START GIVEN ENTRIES

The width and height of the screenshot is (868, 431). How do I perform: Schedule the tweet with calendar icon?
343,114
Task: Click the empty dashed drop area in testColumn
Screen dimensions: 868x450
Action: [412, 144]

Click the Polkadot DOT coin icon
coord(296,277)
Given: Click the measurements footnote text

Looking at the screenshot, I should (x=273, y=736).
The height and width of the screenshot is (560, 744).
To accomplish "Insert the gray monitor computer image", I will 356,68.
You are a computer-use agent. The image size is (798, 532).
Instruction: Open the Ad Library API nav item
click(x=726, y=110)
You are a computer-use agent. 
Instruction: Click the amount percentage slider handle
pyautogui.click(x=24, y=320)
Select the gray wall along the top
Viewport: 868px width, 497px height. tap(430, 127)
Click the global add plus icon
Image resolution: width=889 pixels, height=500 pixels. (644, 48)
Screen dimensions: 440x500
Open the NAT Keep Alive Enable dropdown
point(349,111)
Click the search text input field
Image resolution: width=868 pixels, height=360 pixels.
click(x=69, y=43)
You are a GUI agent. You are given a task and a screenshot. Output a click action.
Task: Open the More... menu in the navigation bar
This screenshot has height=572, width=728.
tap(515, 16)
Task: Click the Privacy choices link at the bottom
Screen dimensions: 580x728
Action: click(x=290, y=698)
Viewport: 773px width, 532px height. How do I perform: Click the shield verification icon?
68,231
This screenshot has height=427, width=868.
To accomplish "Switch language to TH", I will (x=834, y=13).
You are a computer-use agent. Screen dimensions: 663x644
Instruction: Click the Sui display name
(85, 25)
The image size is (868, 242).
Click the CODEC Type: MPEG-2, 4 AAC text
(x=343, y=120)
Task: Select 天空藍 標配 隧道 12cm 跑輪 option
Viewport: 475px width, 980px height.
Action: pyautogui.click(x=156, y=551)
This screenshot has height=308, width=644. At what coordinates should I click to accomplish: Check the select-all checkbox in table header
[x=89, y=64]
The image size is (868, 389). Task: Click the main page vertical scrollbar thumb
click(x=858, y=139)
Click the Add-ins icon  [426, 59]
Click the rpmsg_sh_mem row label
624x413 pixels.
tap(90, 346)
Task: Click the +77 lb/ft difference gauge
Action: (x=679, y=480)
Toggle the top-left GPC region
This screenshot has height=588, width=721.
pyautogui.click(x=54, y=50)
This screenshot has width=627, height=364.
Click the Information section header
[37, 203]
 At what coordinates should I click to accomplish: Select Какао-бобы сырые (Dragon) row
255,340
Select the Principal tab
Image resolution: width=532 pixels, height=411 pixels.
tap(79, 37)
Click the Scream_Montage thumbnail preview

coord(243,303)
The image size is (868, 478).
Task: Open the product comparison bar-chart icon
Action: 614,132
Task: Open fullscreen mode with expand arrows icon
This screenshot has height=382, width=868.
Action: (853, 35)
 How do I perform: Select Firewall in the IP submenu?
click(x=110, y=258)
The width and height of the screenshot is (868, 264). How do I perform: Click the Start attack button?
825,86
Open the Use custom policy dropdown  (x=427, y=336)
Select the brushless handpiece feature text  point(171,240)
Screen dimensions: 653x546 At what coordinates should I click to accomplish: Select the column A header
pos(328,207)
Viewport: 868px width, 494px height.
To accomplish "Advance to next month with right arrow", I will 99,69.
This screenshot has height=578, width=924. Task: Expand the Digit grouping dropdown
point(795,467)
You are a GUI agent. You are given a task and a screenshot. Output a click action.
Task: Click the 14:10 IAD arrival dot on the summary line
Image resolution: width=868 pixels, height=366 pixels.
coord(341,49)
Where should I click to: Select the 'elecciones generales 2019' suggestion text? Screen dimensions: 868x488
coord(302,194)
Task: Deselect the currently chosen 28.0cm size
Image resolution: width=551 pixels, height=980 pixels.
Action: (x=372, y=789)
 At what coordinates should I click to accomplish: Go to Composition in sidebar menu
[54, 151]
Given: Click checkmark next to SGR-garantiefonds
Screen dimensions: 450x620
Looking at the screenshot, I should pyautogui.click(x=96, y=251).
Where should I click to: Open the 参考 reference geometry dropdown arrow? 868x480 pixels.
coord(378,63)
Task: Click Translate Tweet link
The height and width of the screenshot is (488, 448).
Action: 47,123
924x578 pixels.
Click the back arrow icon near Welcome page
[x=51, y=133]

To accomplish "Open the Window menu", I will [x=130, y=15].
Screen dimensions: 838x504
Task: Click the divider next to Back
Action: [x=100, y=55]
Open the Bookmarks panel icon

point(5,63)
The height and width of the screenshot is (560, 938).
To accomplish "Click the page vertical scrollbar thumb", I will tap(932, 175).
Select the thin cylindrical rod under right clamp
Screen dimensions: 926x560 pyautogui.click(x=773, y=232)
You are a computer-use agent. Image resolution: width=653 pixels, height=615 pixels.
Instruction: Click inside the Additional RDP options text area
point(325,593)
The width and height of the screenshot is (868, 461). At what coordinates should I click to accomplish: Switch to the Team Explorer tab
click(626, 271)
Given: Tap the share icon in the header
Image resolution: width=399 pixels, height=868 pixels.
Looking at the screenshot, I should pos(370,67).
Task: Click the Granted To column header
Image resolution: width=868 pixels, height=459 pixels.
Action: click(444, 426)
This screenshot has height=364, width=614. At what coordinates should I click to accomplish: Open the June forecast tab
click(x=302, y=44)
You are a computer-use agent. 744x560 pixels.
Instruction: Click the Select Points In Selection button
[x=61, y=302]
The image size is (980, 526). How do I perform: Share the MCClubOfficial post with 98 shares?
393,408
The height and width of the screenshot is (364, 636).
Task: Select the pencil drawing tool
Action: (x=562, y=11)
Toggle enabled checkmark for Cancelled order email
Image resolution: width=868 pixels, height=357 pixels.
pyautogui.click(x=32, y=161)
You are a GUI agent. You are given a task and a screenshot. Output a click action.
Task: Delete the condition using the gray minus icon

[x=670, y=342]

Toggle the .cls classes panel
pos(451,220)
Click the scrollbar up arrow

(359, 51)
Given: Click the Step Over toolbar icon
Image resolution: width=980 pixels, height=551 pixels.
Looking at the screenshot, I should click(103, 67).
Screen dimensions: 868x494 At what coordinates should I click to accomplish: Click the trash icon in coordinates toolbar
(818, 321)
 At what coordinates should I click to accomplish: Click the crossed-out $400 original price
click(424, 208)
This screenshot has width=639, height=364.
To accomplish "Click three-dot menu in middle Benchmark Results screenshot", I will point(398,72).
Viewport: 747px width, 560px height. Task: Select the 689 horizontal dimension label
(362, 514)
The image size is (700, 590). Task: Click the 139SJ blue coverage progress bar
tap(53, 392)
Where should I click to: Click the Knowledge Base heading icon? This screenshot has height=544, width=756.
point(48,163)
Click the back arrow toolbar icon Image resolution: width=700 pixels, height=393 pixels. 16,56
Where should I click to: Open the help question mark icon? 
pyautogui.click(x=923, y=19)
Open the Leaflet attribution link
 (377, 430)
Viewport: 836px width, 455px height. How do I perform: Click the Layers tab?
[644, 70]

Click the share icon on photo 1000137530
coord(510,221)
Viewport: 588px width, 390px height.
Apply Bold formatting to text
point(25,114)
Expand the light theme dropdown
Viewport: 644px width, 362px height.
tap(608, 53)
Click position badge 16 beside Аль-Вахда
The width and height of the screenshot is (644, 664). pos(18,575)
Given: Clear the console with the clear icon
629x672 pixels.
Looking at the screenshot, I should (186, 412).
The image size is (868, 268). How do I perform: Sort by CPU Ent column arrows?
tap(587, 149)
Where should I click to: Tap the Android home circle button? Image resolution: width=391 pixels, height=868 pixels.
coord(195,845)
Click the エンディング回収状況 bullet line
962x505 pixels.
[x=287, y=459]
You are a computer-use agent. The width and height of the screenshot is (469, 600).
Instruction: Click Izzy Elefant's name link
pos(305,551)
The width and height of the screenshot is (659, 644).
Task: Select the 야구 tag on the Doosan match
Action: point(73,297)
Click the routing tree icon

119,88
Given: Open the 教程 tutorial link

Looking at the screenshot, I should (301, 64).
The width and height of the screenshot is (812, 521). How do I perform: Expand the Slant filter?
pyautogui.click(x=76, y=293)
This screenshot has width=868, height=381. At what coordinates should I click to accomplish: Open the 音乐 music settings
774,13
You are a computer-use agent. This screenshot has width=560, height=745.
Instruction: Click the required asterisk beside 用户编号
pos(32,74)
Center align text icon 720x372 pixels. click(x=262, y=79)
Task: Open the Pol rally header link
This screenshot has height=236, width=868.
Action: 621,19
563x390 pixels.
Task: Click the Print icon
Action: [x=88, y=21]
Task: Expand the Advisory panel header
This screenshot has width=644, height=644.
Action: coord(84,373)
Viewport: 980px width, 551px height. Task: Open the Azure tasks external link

END GIVEN ENTRIES

▶ EXERCISE
All lines from the one that contains "Where should I click to: Tap" to the last line above must be given again exactly, with both included and nothing added.

▶ RESULT OF THIS TASK
Where should I click to: Tap the Android home circle button? Image resolution: width=391 pixels, height=868 pixels.
coord(195,845)
Click the エンディング回収状況 bullet line
962x505 pixels.
[x=287, y=459]
You are a computer-use agent. The width and height of the screenshot is (469, 600).
Instruction: Click Izzy Elefant's name link
pos(305,551)
The width and height of the screenshot is (659, 644).
Task: Select the 야구 tag on the Doosan match
Action: point(73,297)
Click the routing tree icon

119,88
Given: Open the 教程 tutorial link

Looking at the screenshot, I should (301, 64).
The width and height of the screenshot is (812, 521). How do I perform: Expand the Slant filter?
pyautogui.click(x=76, y=293)
This screenshot has width=868, height=381. At what coordinates should I click to accomplish: Open the 音乐 music settings
774,13
You are a computer-use agent. This screenshot has width=560, height=745.
Instruction: Click the required asterisk beside 用户编号
pos(32,74)
Center align text icon 720x372 pixels. click(x=262, y=79)
Task: Open the Pol rally header link
This screenshot has height=236, width=868.
Action: 621,19
563x390 pixels.
Task: Click the Print icon
Action: [x=88, y=21]
Task: Expand the Advisory panel header
This screenshot has width=644, height=644.
Action: coord(84,373)
Viewport: 980px width, 551px height. Task: Open the Azure tasks external link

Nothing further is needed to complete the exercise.